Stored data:
○ ○ ○ ○ ○
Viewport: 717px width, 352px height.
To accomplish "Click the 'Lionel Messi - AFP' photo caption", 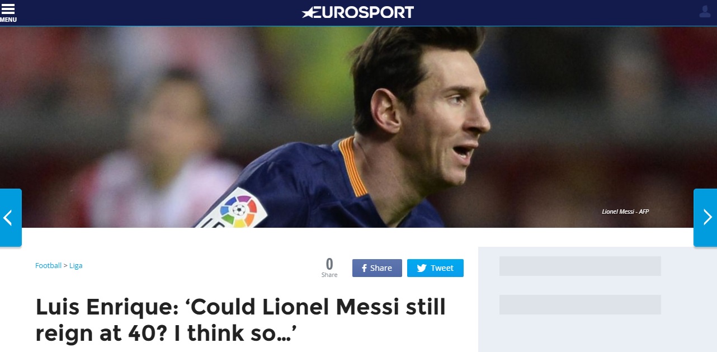I will click(625, 212).
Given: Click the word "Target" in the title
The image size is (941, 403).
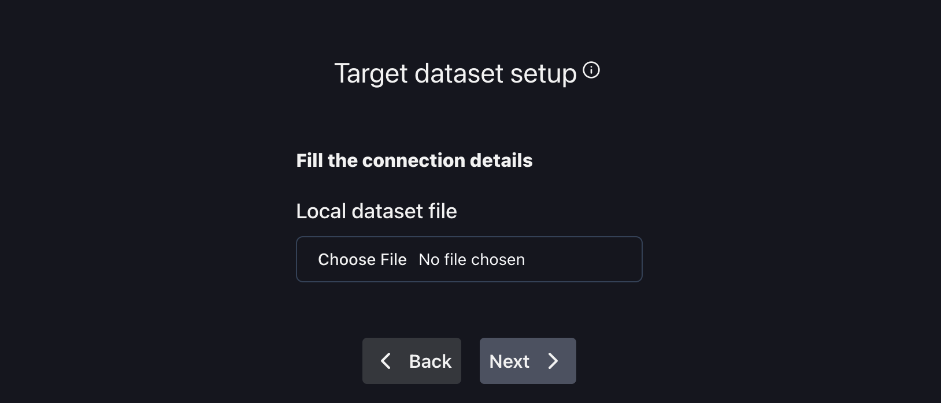Looking at the screenshot, I should click(x=371, y=74).
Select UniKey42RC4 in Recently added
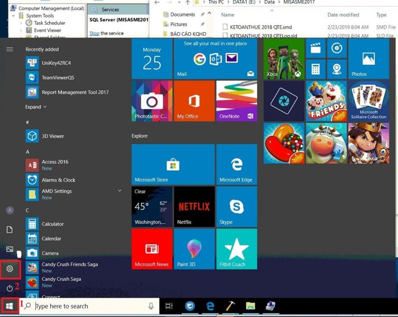This screenshot has width=398, height=317. tap(56, 63)
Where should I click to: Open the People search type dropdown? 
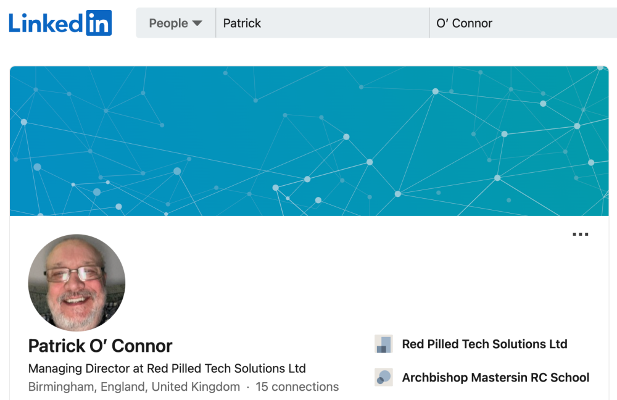click(175, 23)
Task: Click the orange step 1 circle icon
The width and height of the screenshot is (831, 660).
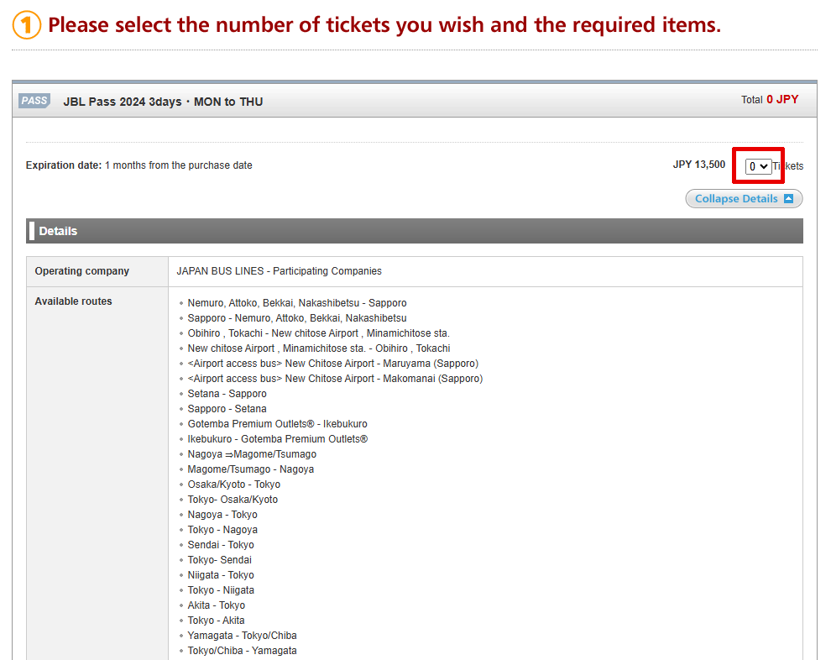Action: coord(27,25)
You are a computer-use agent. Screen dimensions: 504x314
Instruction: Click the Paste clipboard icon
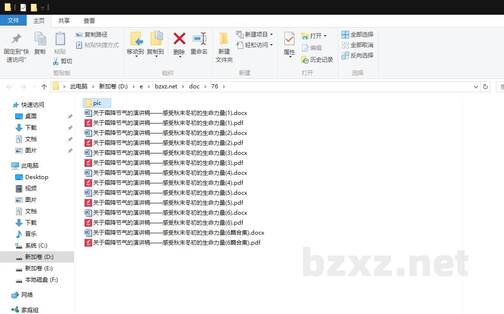click(60, 39)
○ ○ ○ ○ ○
Reproduce exactly and only the lines from the line that contains "The width and" to the end of the data above, both ends included. No pictures go in the copy.

The width and height of the screenshot is (831, 660).
Action: coord(27,25)
You are a computer-use agent. Screen dimensions: 504x314
Instruction: Click the Paste clipboard icon
click(60, 39)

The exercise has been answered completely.